Down the corridor to the visitors dressing room. Terrific yarn by our tour guide on the way – when Pakistan and Australia played that neutral test here in 2010, the question was asked: who’s going to use the England dressing room? A coin toss was suggested until the intervention of Ricky Ponting, who advised that in no uncertain terms, that no Australian team will ever use the England dressing room.

In we go, to our headquarters behind enemy lines in the old imperial city. A mirror image of the England dressing room, the same scent of leather and willow. My girlfriend sits down and much to her happiness is informed that is Boonie’s old seat.

There’s the visitors honour board, plenty of Australian names up on it. From Giffen to Harris, from Trumper to Clarke. No Warne, of course. No Tendulkar or Lara. Steve and Mark Waugh are there – twelve years apart. Pretty good for twins.

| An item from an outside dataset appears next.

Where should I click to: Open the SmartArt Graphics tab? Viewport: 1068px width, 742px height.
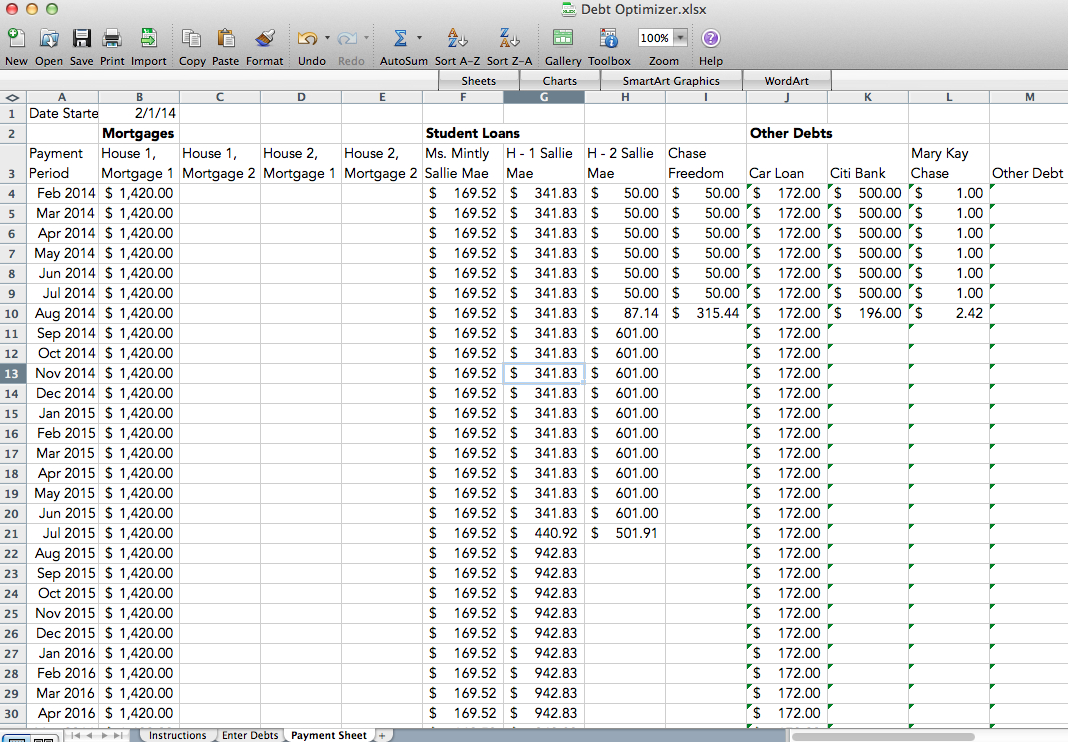pos(670,81)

Despite the cold, we head out on the balcony and conjure an imaginary Test on the snow. And recreate the winning celebration of the 1999 World Cup. How late did I stay up that night? Not very – that performance by Pakistan remains shockingly weak today.

We walk down the stairs, past paintings of the past masters. There’s no escaping Warnie, he’s got his painting there. (What image will they use on the stamp – the young baked beans-eating Warnie or the old plastic Tinder-using Warnie?)

And now for something completely different – Real Tennis. Yes, Real Tennis. Don’t think the Marylebone Cricket Club concerns itself solely to Cricket. Right behind the pavilion is a Real Tennis court and yes, MCC members play Real Tennis every day of the week. A few of the members are down there on the jeu à dedans. One old boy seemed like he was always there as the pantomime act for the tourists.

Back out in the crisp winter air we go and walk around to slightly less exclusive parts of the ground. We amble between the Tavern Stand and the Mound Stand, walking to the fence. Even under that dusting of snow and sleet, you can tell someone cares about the grass at all times, for it remains incredibly neat. The intimacy of the ground, compared to the vast ovals of the wide brown land, is most apparent at ground level.

To the Nursery End and the Lord’s Nursery. It’s no Adelaide Oval No. 2, but I suspect it has a lot charmer in the summer. We head up in the very tight elevators up to the media centre – reckon there might be a decent queue for the journos and commentators at the end of lunch.

And there we are, high up in the commentary seats. At last, you really begin to notice the slope. I mean, you really notice it. You worry that it’s going to upend itself, that’s how far the ground tilts down to one side. And the sun has uncovered more of the green. And yes, you can properly see Father Time.

That’s it. We’re duly deposited at the Lord’s Shop and were left a little in awe.  That was only 90 minutes? It felt longer, much longer. We walked through two hundred years of Cricket, one hundred and thirty years of Tests. No wonder time feels different here. So many ghosts.

We walk back out into a modern London. And the sun hides behind the clouds for the rest of the day.

About The Philby

Inconsistent contrarian. Barracker of Carlton FC and South Adelaide FC. Resident of Sydney. Holder of the record of shortest umpiring career with the South Australian Cricket Association.

Comments

  1. Beautifully rendered. London, Lord’s and St John’s Wood are all magnificent. Lord’s is such a mismatch of pieces, but of course the power of its place and history synthesizes it wonderfully.

    Thanks for that.

  2. Mark 'Swish' Schwerdt says

    Doesn’t come within a bull’s roar of the AO tour – no scoreboard, no pictures of the Curtin brothers playing in the street outside their SAHT double unit. Does Lord’s have a chicken salt end? Could’ve saved yourselves the bother Philby.